Edição 258 – Visitas a Pequim indicam tentativa de aproximação com os EUA
🎉 Estamos celebrando 5 anos de Shūmiàn 书面! A newsletter foi criada em maio de 2018, em Pequim, por quatro estudantes brasileiros que ansiavam por informar o público brasileiro acerca de coisas que viam diariamente na China. De lá pra cá, a equipe aumentou, pessoas entraram e saíram, projetos começaram (alguns acabaram), e hoje já temos mais de 3.500 leitores na newsletter e mais de 8 mil seguidores nas redes sociais. E tudo isso vem sendo feito de maneira voluntária, ao longo de meia década. Gostaríamos de agradecer a quem nos acompanha, apoia e divulga! <3
Quantas pessoas morreram na China durante a onda de Covid-19 no final do ano passado? Lançado no início do mês com um atraso atípico, o relatório do Ministério das Relações Civis não trouxe informações sobre o número de cerimônias de cremação realizadas no último trimestre de 2022. Divulgado desde 2007, esse dado também foi omitido dos relatórios locais de diversos governos provinciais e municipais, segundo apuração do South China Morning Post. De acordo com Pequim, 83.150 pessoas morreram por causa do coronavírus entre dezembro e fevereiro – mas críticos apontam que haveria grande subnotificação. A comparação entre cremações nesse período e os números do ano anterior seriam uma forma de verificar a letalidade do vírus no país após o fim da estratégia de Covid zero.
IRPF 2024. Uma das pautas mais faladas pelo governo Xi Jinping em 2021, a discussão sobre a “prosperidade comum” também incluía uma questão sobre aumento de impostos sobre propriedade – e o risco de uma manobra dessas para a popularidade do líder.

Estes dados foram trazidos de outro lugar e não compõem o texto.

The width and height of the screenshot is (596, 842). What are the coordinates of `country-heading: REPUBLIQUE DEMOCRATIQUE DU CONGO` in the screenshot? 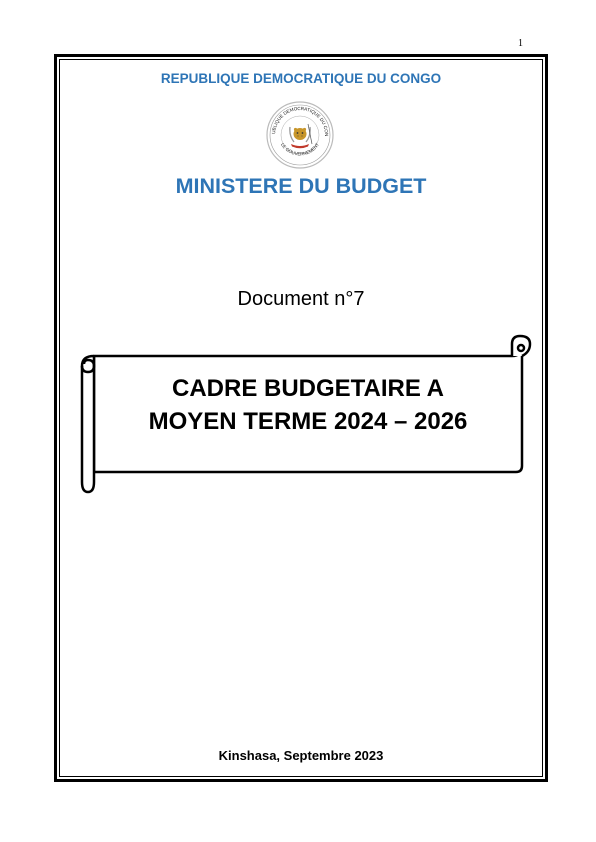 It's located at (301, 78).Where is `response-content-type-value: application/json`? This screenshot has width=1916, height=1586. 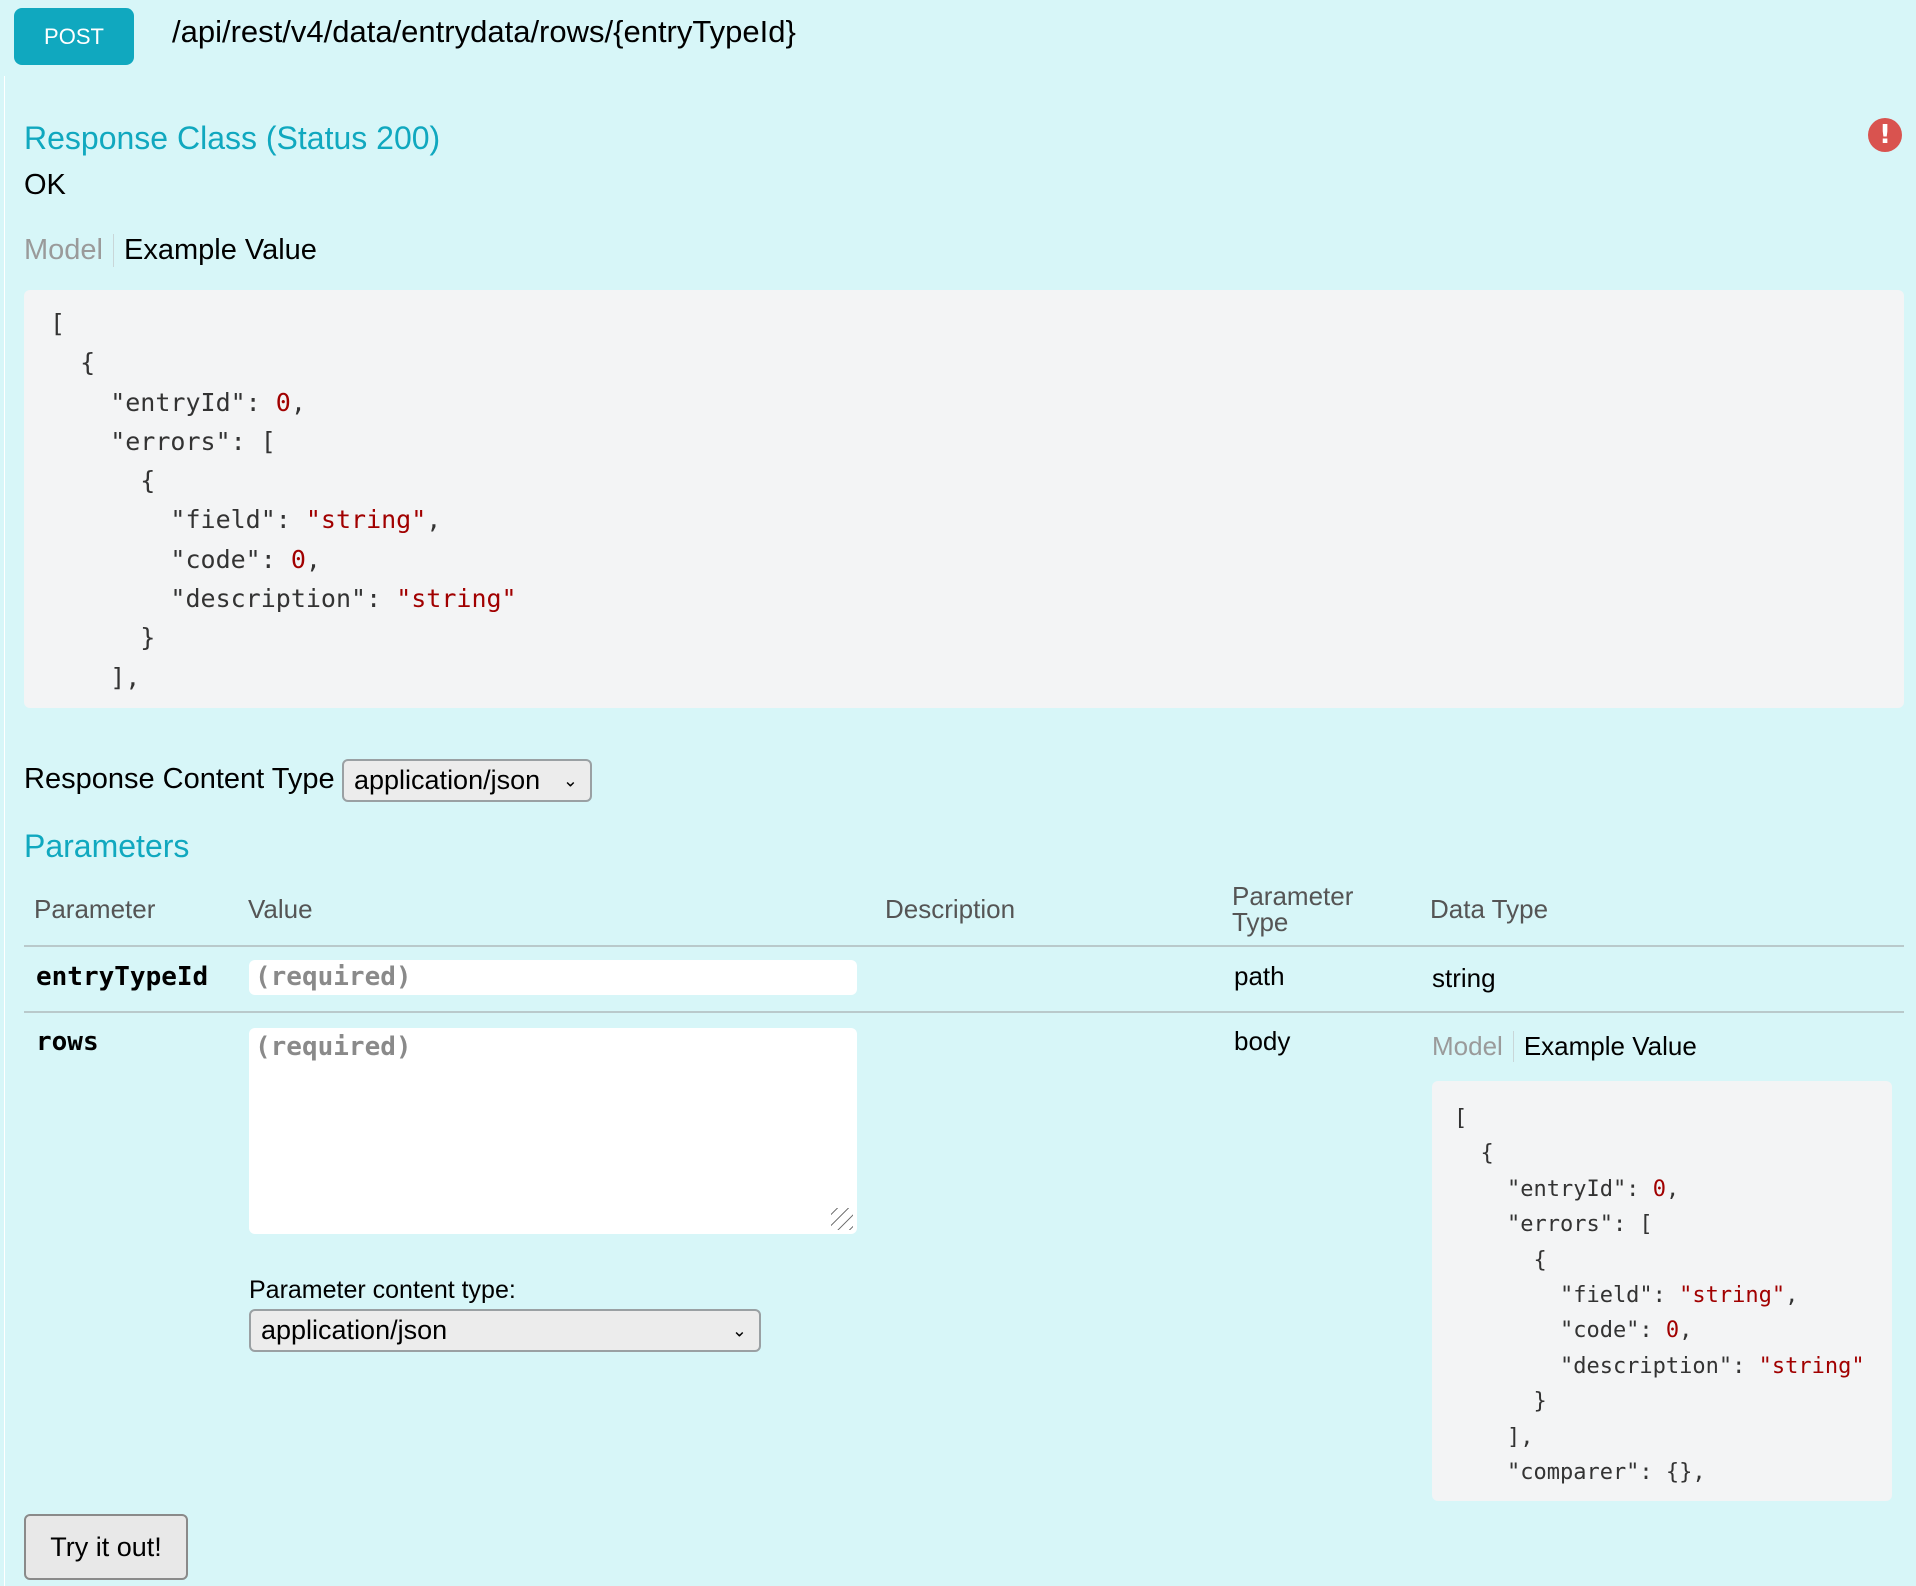
response-content-type-value: application/json is located at coordinates (448, 780). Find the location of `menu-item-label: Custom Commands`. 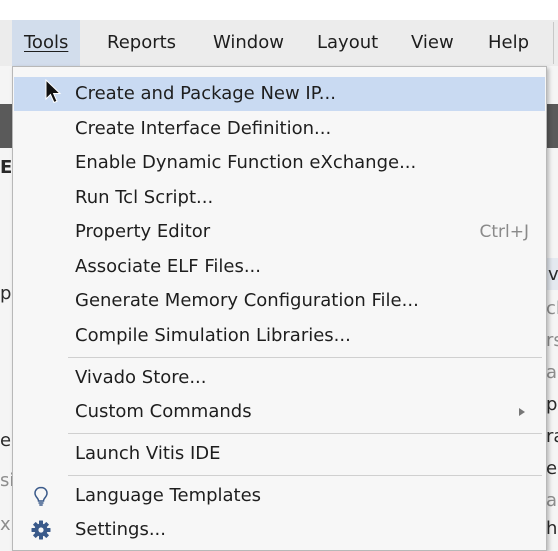

menu-item-label: Custom Commands is located at coordinates (164, 412). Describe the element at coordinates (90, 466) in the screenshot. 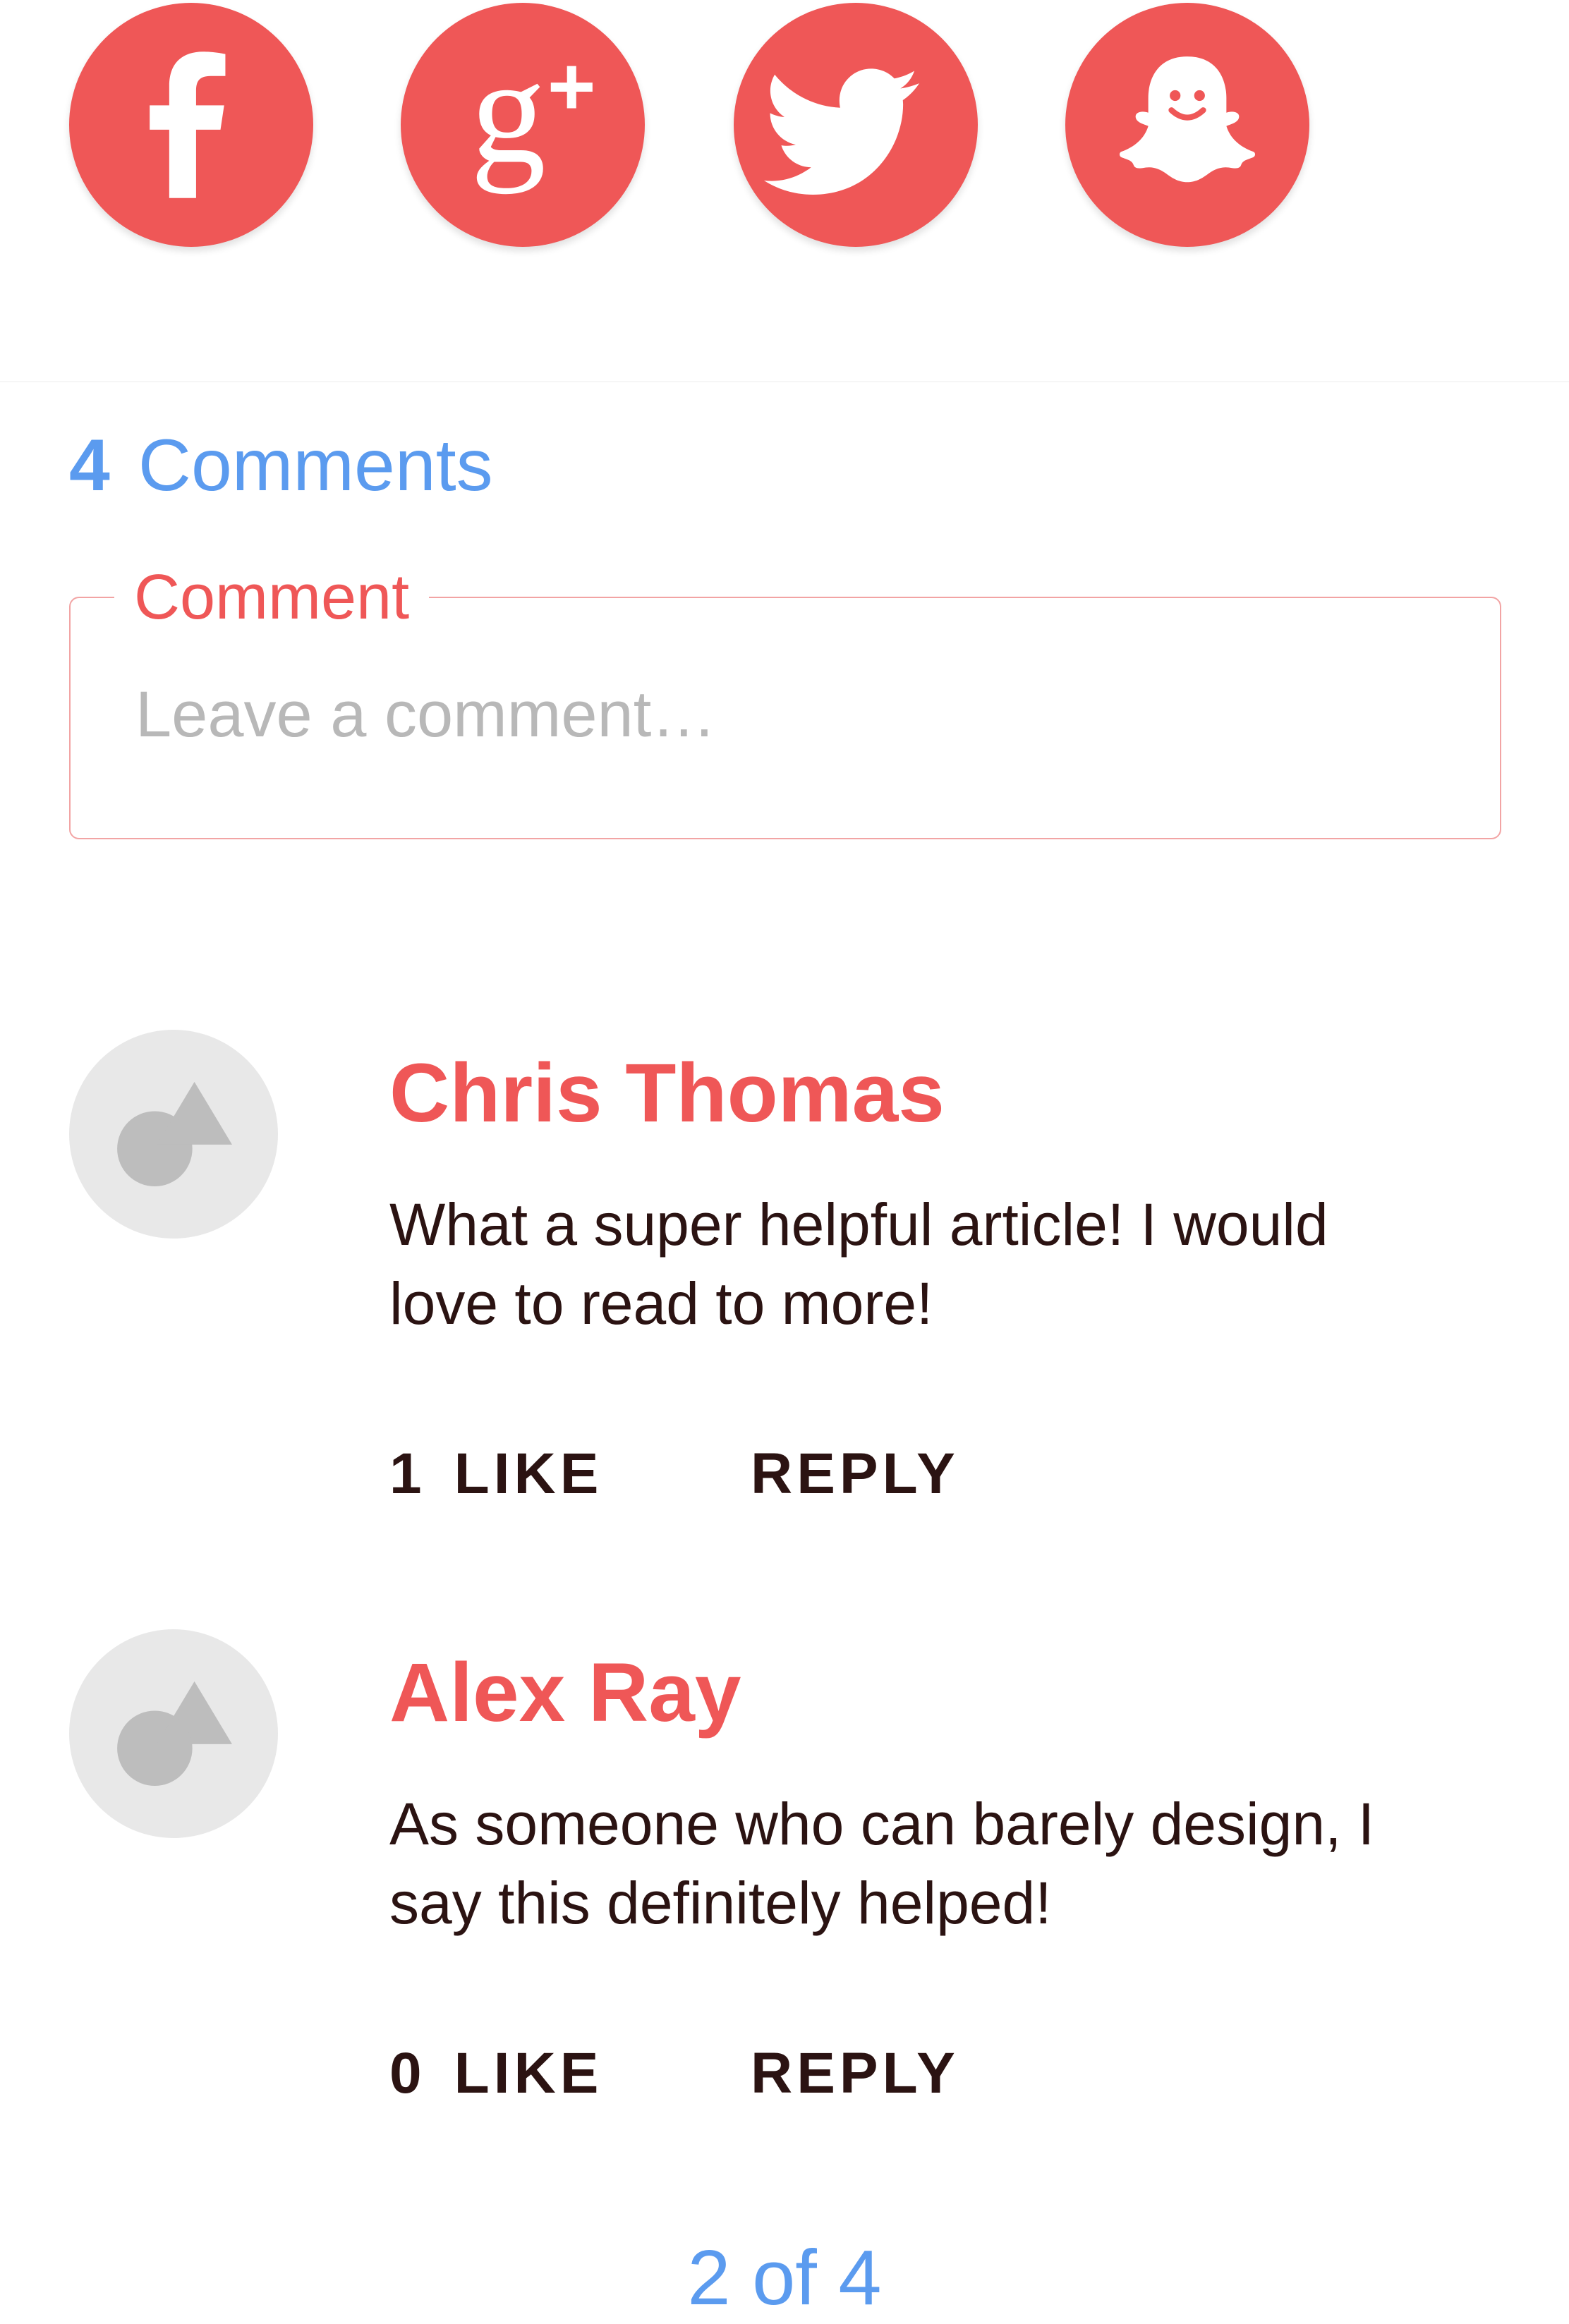

I see `comments-count: 4` at that location.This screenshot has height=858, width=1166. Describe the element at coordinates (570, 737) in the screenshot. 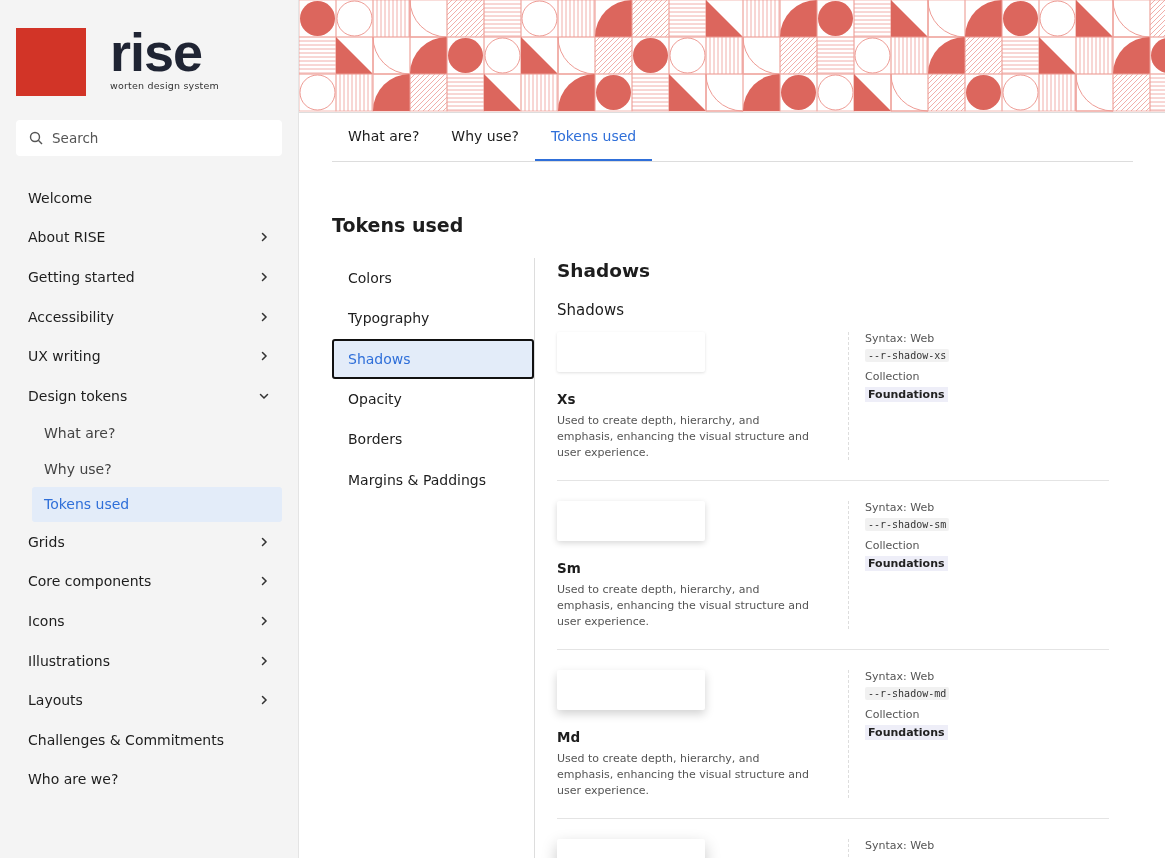

I see `token-name: Md` at that location.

Uma matéria da Bloomberg conta como o governo atual liderou um corte grande da coleta de impostos – mas agora se vê sob pressão para aumentar a arrecadação em meio a demandas fiscais (especialmente no âmbito dos governos locais) e demográficas. Durante a pandemia, uma série de cortes e exceções na coleta de impostos foram feitas para estimular a economia.
O governo chinês tem delegacias informais operando em outros países? O que se sabe é que existem operações de intimidação de dissidentes no exterior. Nesta terça-feira (20), um ex-sargento da polícia de Nova York e dois cidadãos chineses foram julgados por envolvimento em esforços de intimidação e repatriação de um fugitivo chinês em território estadunidense. A vítima, Xu Jin, é um ex-funcionário do governo chinês acusado de aceitar suborno. Parte das atividades dos agentes envolvia ameaçar familiares de Xu nos Estados Unidos e na China, uma tática tradicionalmente usada contra dissidentes que emigram. A The Economist fez uma reportagem especial em dois podcasts relatando a experiência de uigures que fugiram de Xinjiang e como eles lidam com a intimidação de seus familiares
É temporada de visitas de bilionários. No final de maio, Elon Musk aterrissou na China pela primeira vez desde 2020. Musk mal chegou e já se encontrou com o ministro de relações exteriores Qin Gang – que até usou uma analogia com carros para falar sobre a relação entre os EUA e a China (estamos torcendo que não seja um daqueles Tesla com direção autônoma). O bilionário é figura carimbada e bem vista no país, como já comentamos por aqui, e a China é importante para a Tesla: a fábrica em Shanghai, a maior da empresa, passou a produzir o Modelo Y para exportação para o Canadá em abril deste ano.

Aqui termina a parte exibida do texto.